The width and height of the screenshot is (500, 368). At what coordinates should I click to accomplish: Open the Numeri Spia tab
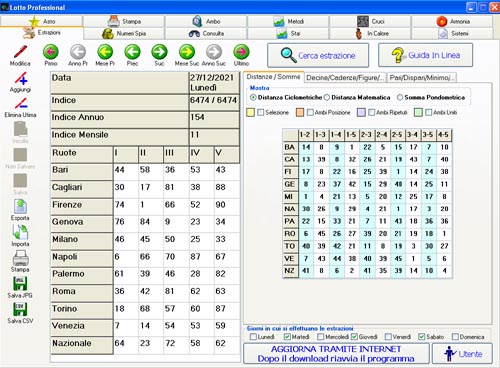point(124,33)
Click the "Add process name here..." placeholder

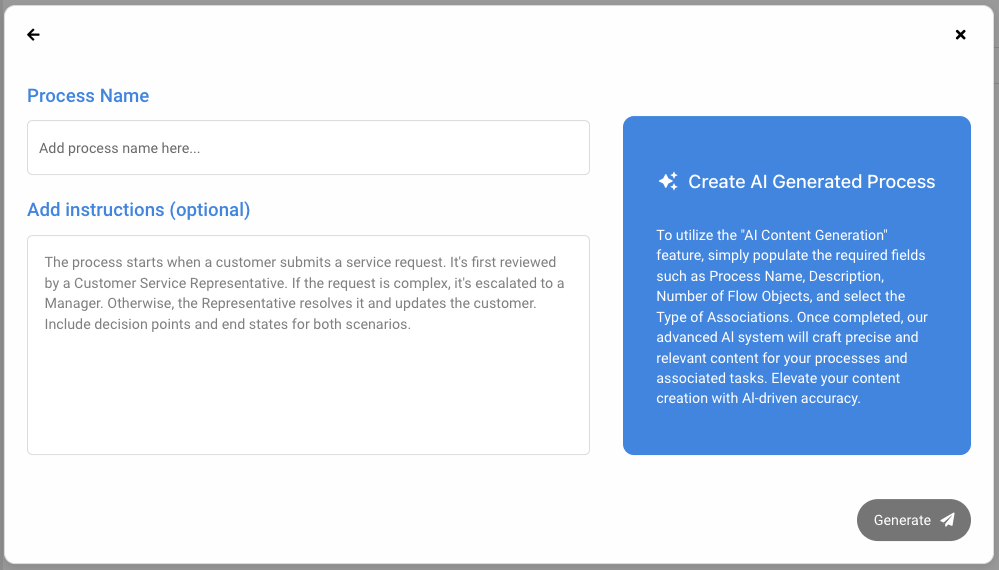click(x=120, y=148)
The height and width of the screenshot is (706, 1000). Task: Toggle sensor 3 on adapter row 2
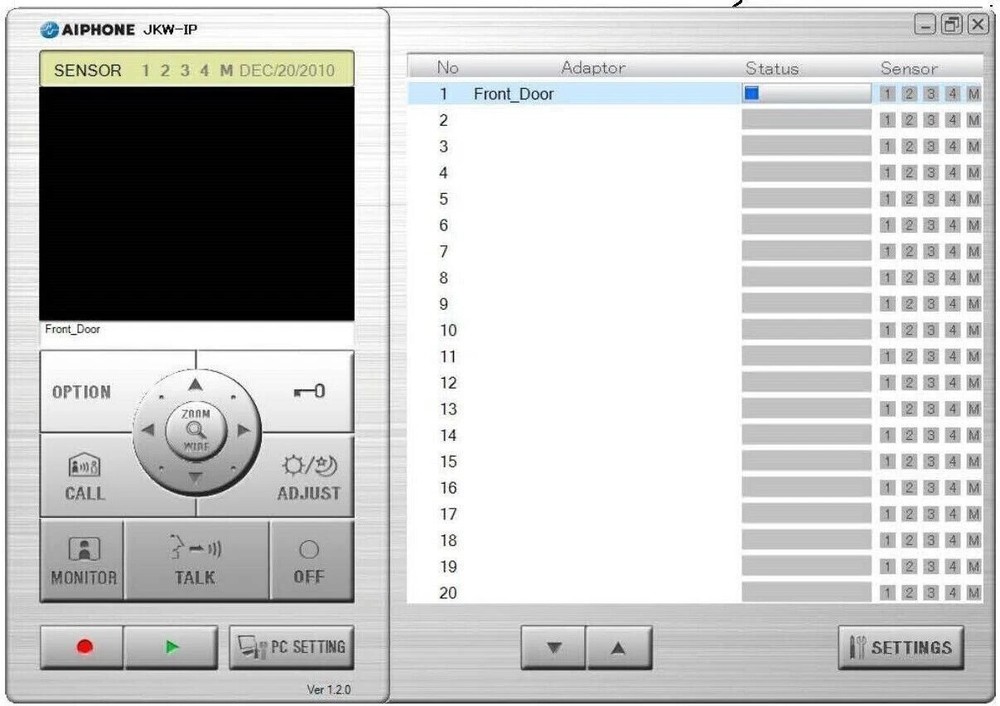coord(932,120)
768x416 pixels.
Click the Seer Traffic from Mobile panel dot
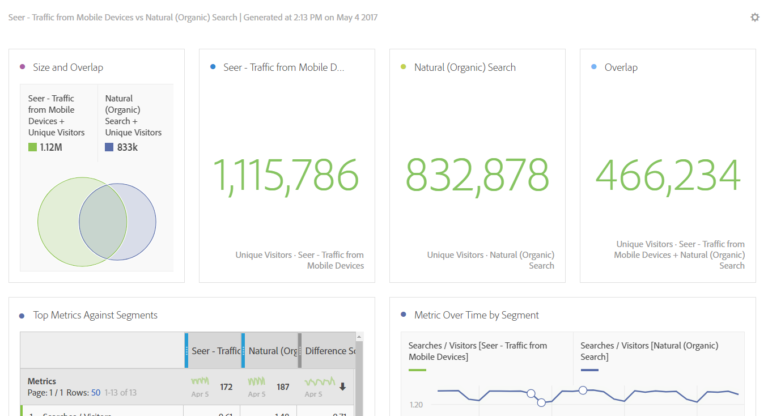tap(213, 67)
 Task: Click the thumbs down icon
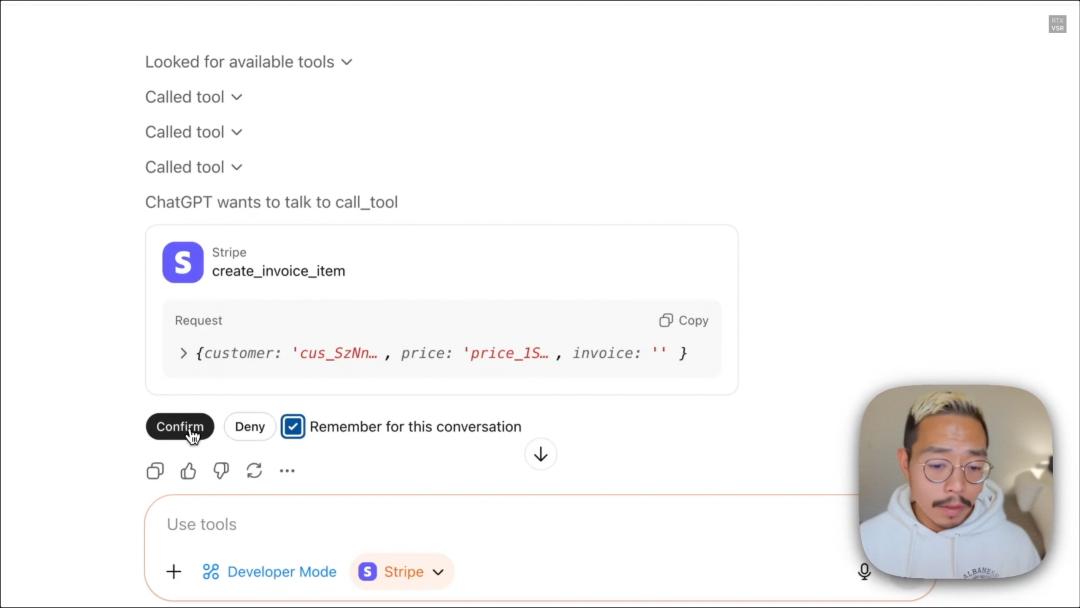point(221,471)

************

Quote exactly, and nothing besides, the lines from the one with "Click the Seer Traffic from Mobile panel dot" through the end of the records above; include both ends and omit the pictures.

Click the Seer Traffic from Mobile panel dot
tap(213, 67)
 Task: Click the thumbs down icon
point(221,471)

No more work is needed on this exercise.